Wie sind denn in der Vergangenheit Wunden bei dir verheilt? Wie haben sich Narben entwickelt? Diese Antworten helfen dir mehr als Durchschnittswerte bei anderen. Ich habe keine auffällige, wulstige Narbe, andere schon. Das ist individuell…
Ich verstehe die Angst vor dem Unbekannten… Aber die Vorfreude auf das Baby macht es für die meisten dann schon viel erträglicher 🙂
Alles Gute für die Zukunft!
Liebe Jessi,
ich freue mich so für dich, dass dich die Kaisergeburt deines zweiten Kindes mit den traumatischen Erlebnissen der ersten Geburt versöhnen konnte. Beim Lesen deines Berichtes musste ich mit den Tränen kämpfen. Du hast ihn wirklich bewegend geschrieben! Danke, dass du deine Erfahrung geteilt hast!
Viele Grüße,
Katha
Liebe Katha,
Ich danke dir für deine Rückmeldung auf meinen Text. Es freut mich, dass dich mein Herzenspost so berührt.
Lieben Gruß
Jessi
Liebe Jessi,
meine dritte Geburt steht kurz bevor. Eigentlich mein dritter Kaiserschnitt. Doch bei der Vorbesprechung in meinem Wahlkrankenhaus wurde mir mitgeteilt, dass auch eine Kaisergeburt möglich ist. Das versöhnt mich gerade sehr. Meine beiden letzten Geburten haben tiefe Narben hinterlassen und ich hatte sehr viel Angst vor dem nächsten Kaiserschnitt. Und jetzt wo ich hier sitze und deinen Beitrag lese, fühle ich mich so gut mit dieser Entscheidung. Es scheint ein Happy End zu geben! Jetzt freue ich mich darauf! Danke, dass du diese intime Erfahrung mit uns teilst!
Liebe Grüße,
Lila
Liebe Lila,
ich kann so gut verstehen, wie traumatisierend eine Geburt (und in deinem Fall ja zwei) sein kann. Umso glücklicher bin ich, dass ich selbstbestimmt meinen Weg finden und mich so auch ein Stück weit mit der ersten Geburt aussöhnen konnte. Ich wünsche dir von Herzen, dass du die Kaisergeburt ebenfalls als selbstbestimmte Geburt erleben und du in guten Händen zusammen mit deinem Baby diesen Weg mit einem guten Gefühl gehen kannst.
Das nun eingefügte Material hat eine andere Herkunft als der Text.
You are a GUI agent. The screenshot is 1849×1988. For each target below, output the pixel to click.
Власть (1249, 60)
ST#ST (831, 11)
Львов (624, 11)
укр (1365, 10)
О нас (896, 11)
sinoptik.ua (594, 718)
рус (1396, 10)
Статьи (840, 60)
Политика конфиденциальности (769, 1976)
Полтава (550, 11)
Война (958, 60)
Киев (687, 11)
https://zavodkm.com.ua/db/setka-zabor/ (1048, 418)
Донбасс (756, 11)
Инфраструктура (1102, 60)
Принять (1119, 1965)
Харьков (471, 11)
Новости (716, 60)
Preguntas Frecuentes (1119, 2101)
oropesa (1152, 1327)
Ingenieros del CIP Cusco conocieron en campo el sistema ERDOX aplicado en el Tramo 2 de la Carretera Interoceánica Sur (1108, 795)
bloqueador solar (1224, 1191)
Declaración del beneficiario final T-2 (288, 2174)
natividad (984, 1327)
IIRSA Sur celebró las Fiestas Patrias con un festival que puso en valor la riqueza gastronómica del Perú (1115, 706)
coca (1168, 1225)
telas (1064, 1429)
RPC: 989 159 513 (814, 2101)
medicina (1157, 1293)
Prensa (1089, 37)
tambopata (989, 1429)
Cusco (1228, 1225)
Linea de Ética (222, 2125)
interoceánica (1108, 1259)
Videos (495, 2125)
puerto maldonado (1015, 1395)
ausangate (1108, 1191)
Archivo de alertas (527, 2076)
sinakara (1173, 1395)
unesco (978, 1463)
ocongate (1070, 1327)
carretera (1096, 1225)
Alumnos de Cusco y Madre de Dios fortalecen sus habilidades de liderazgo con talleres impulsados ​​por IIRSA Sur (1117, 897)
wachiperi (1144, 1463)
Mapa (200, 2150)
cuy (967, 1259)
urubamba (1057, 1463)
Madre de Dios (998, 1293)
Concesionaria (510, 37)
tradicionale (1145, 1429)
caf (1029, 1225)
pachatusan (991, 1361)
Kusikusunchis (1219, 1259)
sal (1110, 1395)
Es freut mich, dass meine Offenheit über etwas derart Privates Menschen wie dich berühren kann. Lieben Dank für diese Rückmeldung und alles alles Gute für die Geburt!
Liebe Grüße
Jessi
Ganz toller Bericht, ganz mutige Entscheidung und wunderbar, dass es dir deine Traumgeburt ermöglicht hat. Zufällig habe ich erst heute ein Video über eine Kaisergeburt gesehen. Riesen Kompliment an dich, mich hätte es wohl aus allen Latschen gehaun’ wenn ich unser Baby aus meinem Bauch herauskommen gesehen hätte 😉
Liebe Grüße
Liebe Tanja,
leider gibt es immer weniger Freiheiten sich zu entscheiden als Gebährende ?
Lieben Dank für deinen Kommentar!
LG Jessi
Ich danke dir aus ganzem Herzen für deine Geschichte. Ich stehe gerade selbst vor der Entscheidung wie die Geburt meines zweiten Glücks ablaufen soll, nachdem die erste Geburt für mich absolut traumatisch war.